Thanks to a last minute shot in the heart courtesy of Chantho, the Master’s plan ends up changing a bit. He does manage to steal the TARDIS, although not before the Doctor gets a look at him (watch horror gush into Tennant’s face in that moment – beautifully done). However, the shot forces him to regenerate…into Life on Mars’ John Simm! Simm instantly starts having some fun, leaping about the TARDIS majestically and striking fear into all of our hearts with but a few lines. All the Doctor can do is make an unidentified change to the TARDIS (to be explained next week) before the Master’s off, and we’re left with definitely the best cliffhanger Who has ever produced. And all you can say is, wow.

Sure enough, that’s all I’m really going to say. Just, wow. I’ve seen that moment several times now, but it never fails to strike me with wonder, not to mention giddy excitement more befitting of a five year-old. Those fifteen minutes rank among my favourite Who moments, if not my favourite moments in television. And yet, astonishingly, the best is yet to come…

2 comments:

Dan said...

Agreed. I didn't like Utopia overall, but the last 15 minutes are superb. The best moments of DW yet (even outdoing anything in Human Nature and Blink, imo). It's a shame the 35 minutes before the Master arrives are so plodding and mundane!

Derek Jacobi is magnificent. I actually wish he'd remained as The Master in some ways. Simm is wonderful here, but unfortunately he's ultimately a slight let-down in the next 2 episodes.

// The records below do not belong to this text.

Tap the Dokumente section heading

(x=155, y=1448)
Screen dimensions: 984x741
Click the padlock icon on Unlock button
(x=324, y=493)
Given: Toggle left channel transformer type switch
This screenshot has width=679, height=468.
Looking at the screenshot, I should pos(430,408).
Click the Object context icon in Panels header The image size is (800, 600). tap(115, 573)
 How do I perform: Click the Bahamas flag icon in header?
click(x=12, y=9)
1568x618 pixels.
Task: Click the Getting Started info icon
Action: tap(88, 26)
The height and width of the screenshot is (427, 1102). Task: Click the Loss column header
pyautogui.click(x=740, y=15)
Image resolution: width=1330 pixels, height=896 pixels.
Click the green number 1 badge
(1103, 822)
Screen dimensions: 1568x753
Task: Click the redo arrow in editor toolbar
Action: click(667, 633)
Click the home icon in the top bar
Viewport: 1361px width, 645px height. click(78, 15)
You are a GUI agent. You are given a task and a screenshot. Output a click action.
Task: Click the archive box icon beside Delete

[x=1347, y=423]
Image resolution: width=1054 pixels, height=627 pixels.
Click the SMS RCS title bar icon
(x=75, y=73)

I'm glad you're excited for the last 2 episodes, although only Drums works on any level. I think the final episode in particular is one of DW's biggest disappointments, with a few nice ideas/scenes sprinkled about. But that's just my opinion. They're certainly not BAD episodes, but the promise of Utopia isn't capitalized on.

Jon Delfin said...

There was no title/writer card in the opening credits. Production glitch, I presume?